Friday, July 25, 2014

Appeals Court holds pollution exclusion in auto policy of oil delivery service applies to overfilled oil tank

United Energy Oil Company, an oil delivery service, delivered oil from a truck to an oil tank in  a building owned by National Equity Properties.  It overfilled the tank and caused oil to seep into the ground. 


The truck was covered by a business auto insurance policy issued by Hanover Insurance.  Hanover determined that damages over $5000 came within the policy's pollution exclusion. 


A declaratory judgment action over the meaning of the pollution exclusion followed.  It was undisputed in that action that heating oil is a pollutant within the meaning of the pollution exclusion.

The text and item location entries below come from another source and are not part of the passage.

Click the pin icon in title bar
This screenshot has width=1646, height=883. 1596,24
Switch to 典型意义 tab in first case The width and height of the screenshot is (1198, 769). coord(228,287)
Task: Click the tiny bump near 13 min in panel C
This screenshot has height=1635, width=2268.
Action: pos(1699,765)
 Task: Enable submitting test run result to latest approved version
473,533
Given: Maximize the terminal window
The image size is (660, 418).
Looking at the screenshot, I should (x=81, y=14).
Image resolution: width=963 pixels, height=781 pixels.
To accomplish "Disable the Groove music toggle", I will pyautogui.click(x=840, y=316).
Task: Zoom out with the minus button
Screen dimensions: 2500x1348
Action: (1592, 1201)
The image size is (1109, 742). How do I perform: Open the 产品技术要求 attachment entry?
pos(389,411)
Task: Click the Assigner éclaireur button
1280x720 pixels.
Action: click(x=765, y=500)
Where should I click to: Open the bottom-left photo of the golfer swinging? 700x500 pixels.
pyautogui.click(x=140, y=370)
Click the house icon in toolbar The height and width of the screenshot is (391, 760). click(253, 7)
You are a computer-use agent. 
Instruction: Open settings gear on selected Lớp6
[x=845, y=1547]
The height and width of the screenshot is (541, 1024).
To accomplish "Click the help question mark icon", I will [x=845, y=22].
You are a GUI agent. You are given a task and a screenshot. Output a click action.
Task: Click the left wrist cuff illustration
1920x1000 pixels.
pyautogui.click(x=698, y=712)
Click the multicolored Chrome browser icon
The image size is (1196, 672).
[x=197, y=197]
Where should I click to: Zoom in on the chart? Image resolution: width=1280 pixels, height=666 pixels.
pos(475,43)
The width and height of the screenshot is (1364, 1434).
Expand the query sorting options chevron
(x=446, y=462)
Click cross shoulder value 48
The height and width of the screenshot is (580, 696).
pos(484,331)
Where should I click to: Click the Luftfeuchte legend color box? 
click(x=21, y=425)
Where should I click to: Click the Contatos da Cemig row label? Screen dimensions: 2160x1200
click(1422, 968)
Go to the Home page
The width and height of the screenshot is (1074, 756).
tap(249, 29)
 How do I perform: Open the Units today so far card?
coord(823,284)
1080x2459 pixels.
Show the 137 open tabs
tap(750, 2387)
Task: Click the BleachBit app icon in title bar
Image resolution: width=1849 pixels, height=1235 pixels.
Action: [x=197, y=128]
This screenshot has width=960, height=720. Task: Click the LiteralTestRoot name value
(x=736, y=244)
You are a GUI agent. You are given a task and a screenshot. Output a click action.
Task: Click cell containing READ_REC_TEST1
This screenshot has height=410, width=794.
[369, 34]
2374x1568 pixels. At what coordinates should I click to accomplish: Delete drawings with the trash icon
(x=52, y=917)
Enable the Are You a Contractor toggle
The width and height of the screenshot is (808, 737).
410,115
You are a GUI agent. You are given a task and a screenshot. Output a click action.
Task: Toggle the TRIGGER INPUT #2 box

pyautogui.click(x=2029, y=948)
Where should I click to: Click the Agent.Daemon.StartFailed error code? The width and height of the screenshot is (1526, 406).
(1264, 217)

The first policy clause at issue in Izdebski v. Hanover Ins. Group, Inc., 86 Mass App. Ct. 1102, 2014 WL 2973681 (unpublished) was one that made the pollution exclusion applicable to property damage arising out of the actual discharge, release, or escape of pollutants:
a.  That are, or that are contained in any property that is:
(1)  Being transported or towed by, handled, or handled for movement into, onto or from, the covered 'auto.'
The Massachusetts Appeals Court held that the clause excluded coverage because the spill happened as the polluting oil was being delivered by the pump from the tank to its intended destination.    The plaintiffs argued that the oil had reached its final destination before it seeped into the ground, or that the oil that seeped into the ground was already in the tank before United began to fill it.  The court held that those interpretations ignored the meaning of "arising out of" in the exclusion. 


The second policy clause at issue was an exception.  The exclusion was for  damage arising out of the actual discharge, release, or escape of pollutants once they have been finally delivered. The exception applied to accidents with respect to pollutants not in a covered auto if
(1)  The pollutants or any property in which the pollutants are contained are upset, overturned or damaged as a result of the maintenance or use of a covered auto; and
(2)  The discharge, dispersal, seepage, migration, release or escape of the pollutants is caused directly by such upset, overturn or damage.
The phrase "upset, overturned or damages" was not defined.  The court held that a fair reading of the exception is that it applies to an accidental oil spill only  if United's truck is upset, overturned or damaged.  That doesn't make a lot of sense to me, as the exception plainly says that it is the pollutants "or any property in which they are contained" that must be upset, overturned, or damaged.  If it was only the covered auto that could be upset, overturned or damaged, the policy would have said so.  On the other hand, it does not seem that an overflow or seepage of oil comes within the definition either. 



Tuesday, July 15, 2014

Why reserves matter

A reserve is the amount of funds that an insurance company sets aside as the probable payout on an unresolved claim.  Over at the AMAXX Workers Comp Resource Center, Michael Stack has posted an interesting article on the risks to an insurer from failing to set accurate reserves. 

Friday, July 11, 2014

US District Court holds uninsured motorist coverage proceeds go to relatives of decedent insured, not estate

Michael Furlong was driving a pick-up truck southbound onto the Sagamore Bridge.  He swerved across the center line to avoid hitting  a vehicle that was merging.  He crashed into a minivan driven by Amnon Bogomolski.  Both men died as a result of the accident. 


Furlong's auto policy included $100,000 in uninsured motorist coverage.  Commerce had tendered the limits of the policy to settle Furlong's wrongful death claim against the unknown driver of the vehicle that was merging. 


Bogomolski's estate filed a wrongful death suit against Furlong's estate, and moved for what it called an attachment or to reach and apply the proceeds of the uninsured motorist insurance policy.  (The court noted that a motion for attachment or to reach an apply was technically premature until there was a judgment.  It treated the action one for preliminary injunction to restrain Commerce or the administrator of Furlong's estate from disposing of the property pending the outcome of the action.) 


The issue before the United States District Court in Bogomolsky v. Furlong, 2014 WL 29452927 (D. Mass. 2014) was whether the proceeds of the Commerce uninsured motorist policy were the property of Furlong's estate or of his daughter as his closest relative.  If the former, then the plaintiff could reach and apply the proceeds; otherwise, it could not. 


The court noted that under the Massachusetts Wrongful Death statute, the money recovered in a wrongful death claim is not a general asset of the estate, but constitutes a statutory trust fund held by the administrator of the estate as trustee for distribution to the statutory beneficiaries.   (In other words, under the wrongful death statute close relatives of the decedent can recover damages even if they are not included in the decedent's will and even if the decedent's debts exceed his assets.) 


Similarly, proceeds from a claim for ininsured or underinsured motorist insurance operates flow to the presumptive takers (i.e., the close relatives listed in the wrongful death statute), not to the estate.


The court held that Furlong's daughter, not his estate, was entitled to the proceeds of the uninsured motorist policy.  Therefore Bogomolski's estate could not reach and apply those proceeds.